Friendly-Fires-Studio-Piec

Friendly Fires Second Album Details

27 Jan 2011

Title: ‘Pala’
Studio: The Pool and The Basement, London. Band’s own studio, St Albans
Producer: Friendly Fires, Paul Epworth
Confirmed tracks: ‘Chimes’, ‘Blue Cassette’, ‘Hurting’
Due: Spring 2011
Label: XL Recordings

Hi Ed, how has recording ‘Pala’ been?

We started recording about 18 months ago in a little basement in Shoreditch called Assault & Battery. Things weren’t quite happening as smoothly as we wanted. I think there were just too many distractions, being in London, and we couldn’t focus. We write our best stuff when we’re secluded and away from everything. After a month we came back to St Albans and started recording in my garage. I also spent a month on my own in a cottage in northern France, just writing.

Where was the cottage?

It was not far from Rouen. It was right in the middle of the sticks. I was at least two miles away from any other house. It was good. I didn’t have any internet, any TV. I just had my mobile phone. I just wanted to be away and concentrate solely on the music. I came back and had two completely finished songs. One of them is in the running for being the single.

Did any of that experience overtly find its way onto the album?

Yeah. A lot of the themes deal with love, rejection, loneliness, all of those things. I suppose that when you’re on your own for the best part of a month, these feelings become exaggerated and distorted as you turn them over in your mind. You’re not distracted by anything else, you’re not talking to anyone else.

With all this in mind, you’ve not written a Bon Iver album have you?

No, no. To me, a lot of house and disco records, the majority of them deal with the themes of love. The lyrical style in house and disco – the directness and the honesty of the lyrics. With indie music you’re expected to be clever and witty with your lyrics; I’ve never found that appealing. I’ve liked that raw honesty and I think that’s what we’ve achieved with this record.

You took your time writing the first Friendly Fires album, and again you seem to have taken a while to write and record this one too.

Taking a long time was definitely a concern for me.

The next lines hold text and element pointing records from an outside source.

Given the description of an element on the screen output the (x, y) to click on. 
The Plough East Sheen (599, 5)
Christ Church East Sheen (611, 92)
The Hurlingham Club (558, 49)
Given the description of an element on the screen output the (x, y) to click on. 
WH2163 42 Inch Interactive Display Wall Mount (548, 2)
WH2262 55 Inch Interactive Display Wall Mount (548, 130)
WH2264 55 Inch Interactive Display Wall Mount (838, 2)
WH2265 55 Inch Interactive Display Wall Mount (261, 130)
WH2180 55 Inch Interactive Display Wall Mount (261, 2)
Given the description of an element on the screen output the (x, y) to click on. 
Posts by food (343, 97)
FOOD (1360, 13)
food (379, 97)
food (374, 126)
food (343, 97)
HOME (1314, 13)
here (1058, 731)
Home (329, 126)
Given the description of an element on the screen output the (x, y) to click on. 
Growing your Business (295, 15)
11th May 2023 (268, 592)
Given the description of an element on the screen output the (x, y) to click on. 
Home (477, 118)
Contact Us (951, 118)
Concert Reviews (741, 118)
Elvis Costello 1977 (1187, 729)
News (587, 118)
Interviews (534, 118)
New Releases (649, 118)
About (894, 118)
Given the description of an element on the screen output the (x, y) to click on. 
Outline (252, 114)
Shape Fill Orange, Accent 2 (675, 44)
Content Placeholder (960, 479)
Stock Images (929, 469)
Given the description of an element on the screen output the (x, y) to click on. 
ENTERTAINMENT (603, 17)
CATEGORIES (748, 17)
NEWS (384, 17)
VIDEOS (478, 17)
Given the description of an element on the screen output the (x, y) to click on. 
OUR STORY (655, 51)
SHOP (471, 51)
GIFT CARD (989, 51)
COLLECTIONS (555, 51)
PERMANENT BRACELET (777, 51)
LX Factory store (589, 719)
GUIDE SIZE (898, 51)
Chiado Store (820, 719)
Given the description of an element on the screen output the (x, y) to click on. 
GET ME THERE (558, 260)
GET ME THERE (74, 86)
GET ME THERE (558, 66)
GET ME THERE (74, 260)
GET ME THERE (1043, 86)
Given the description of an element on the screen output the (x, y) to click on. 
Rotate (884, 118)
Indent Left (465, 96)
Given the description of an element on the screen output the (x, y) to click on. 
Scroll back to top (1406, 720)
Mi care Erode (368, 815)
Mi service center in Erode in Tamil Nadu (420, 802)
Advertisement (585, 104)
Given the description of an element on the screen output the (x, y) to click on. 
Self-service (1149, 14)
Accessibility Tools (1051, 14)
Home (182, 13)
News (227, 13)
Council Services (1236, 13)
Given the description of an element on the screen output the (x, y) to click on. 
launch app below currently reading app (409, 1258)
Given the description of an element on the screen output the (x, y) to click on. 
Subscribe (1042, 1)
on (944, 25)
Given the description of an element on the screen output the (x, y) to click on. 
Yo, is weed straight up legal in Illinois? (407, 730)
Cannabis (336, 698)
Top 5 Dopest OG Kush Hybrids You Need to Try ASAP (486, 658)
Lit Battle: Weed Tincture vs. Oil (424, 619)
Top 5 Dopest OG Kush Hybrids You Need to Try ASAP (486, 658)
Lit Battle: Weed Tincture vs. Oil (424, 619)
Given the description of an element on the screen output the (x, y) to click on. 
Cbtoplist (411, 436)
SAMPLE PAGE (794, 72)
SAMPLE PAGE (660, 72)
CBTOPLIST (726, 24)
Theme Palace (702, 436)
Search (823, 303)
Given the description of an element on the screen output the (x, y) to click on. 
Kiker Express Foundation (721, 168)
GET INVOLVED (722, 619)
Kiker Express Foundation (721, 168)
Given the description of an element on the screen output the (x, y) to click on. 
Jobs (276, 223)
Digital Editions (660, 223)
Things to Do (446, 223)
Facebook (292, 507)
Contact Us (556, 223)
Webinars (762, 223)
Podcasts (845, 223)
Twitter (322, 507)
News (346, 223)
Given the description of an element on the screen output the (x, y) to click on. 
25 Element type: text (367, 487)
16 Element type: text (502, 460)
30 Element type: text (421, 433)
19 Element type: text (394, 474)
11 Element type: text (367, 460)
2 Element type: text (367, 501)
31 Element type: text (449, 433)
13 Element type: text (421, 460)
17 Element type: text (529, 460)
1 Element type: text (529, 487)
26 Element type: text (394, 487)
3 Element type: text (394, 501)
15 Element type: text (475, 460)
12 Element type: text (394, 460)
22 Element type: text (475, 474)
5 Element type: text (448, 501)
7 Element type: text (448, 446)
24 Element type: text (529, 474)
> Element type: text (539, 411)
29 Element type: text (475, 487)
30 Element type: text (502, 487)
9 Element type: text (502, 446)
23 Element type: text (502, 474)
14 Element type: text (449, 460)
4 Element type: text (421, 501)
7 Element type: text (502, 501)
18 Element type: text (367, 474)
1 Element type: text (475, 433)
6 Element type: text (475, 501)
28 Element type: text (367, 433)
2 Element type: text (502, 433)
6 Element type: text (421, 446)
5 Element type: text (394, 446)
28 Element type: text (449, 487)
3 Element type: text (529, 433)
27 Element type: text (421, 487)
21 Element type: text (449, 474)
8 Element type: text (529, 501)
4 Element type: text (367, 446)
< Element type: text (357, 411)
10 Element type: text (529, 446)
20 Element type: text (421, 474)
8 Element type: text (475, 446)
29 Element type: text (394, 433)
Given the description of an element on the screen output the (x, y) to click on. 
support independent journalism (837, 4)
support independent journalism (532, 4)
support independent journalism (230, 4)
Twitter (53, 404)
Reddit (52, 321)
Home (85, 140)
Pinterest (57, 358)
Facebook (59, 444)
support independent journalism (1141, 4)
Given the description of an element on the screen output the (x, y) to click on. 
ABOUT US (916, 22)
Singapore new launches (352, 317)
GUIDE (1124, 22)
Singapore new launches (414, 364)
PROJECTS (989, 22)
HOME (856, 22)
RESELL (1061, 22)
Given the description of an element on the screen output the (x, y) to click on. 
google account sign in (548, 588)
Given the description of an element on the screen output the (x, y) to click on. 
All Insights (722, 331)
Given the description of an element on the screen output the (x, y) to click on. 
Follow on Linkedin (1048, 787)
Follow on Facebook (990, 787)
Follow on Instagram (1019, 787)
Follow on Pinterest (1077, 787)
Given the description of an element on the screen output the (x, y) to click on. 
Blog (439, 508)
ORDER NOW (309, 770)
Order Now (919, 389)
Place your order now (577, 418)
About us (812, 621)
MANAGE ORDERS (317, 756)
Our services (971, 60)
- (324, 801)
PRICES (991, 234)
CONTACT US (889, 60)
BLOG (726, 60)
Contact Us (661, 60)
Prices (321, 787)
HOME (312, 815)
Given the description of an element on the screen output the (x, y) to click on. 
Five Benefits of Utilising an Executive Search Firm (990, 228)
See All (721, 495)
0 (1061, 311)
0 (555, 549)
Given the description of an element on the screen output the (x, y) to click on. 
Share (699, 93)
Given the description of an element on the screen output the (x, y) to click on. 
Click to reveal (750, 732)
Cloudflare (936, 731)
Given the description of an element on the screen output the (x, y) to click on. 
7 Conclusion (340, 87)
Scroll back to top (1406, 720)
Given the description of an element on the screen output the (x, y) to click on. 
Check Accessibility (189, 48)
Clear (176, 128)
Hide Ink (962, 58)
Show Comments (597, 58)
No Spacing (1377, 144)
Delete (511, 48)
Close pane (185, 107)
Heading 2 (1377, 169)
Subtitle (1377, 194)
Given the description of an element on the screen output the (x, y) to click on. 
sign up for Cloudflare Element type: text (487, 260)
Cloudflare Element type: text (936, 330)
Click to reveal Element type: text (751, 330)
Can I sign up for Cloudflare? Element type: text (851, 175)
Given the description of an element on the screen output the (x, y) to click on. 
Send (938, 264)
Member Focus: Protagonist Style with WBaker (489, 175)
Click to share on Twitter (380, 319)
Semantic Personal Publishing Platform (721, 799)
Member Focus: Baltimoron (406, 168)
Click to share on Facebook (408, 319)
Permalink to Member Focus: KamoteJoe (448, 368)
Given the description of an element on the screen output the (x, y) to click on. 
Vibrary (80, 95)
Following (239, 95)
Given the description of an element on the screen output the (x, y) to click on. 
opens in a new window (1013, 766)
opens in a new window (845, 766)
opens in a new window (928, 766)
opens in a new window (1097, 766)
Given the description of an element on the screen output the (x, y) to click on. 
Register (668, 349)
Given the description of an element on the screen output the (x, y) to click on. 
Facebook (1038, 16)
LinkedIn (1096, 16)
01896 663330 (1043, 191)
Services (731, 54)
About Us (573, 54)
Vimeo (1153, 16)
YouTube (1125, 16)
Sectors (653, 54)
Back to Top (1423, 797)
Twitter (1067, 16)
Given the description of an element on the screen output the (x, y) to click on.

A part of me was thinking, oh crap, we either run the risk of spending ages writing a record and people forgetting who we are, or we run the risk of rushing out a record just because we happen to be on people’s minds at the time. We wanted to deliver an album that was a really strong progression from where we were before. I really feel like this record’s done that.

How has the sound progressed?

I think that the production is much more ambitious. We wanted the starting point of every track to come from something interesting, rather than just ideas that were jammed out in the studio. We have a track on the record called ‘Blue Cassette’ which came from old dictaphone recordings that I had made when I was younger. I was listening to these old tapes, and I thought it would be great to take a little snippet of what I’d done and try and put it into a song.

Bonus Factoids:

During his time in France, Ed got addicted to foie gras.
He’s now worried that he’ll get gout.

“‘Blue Cassette’ is quite nostalgic. It’s about finding a cassette of you and a past lover messing around.”

Not sex sounds though (or so Ed says).

Ed really does like the Bee Gees.

Ed describes Ke$ha as “the beginning of the end”. LOLZ.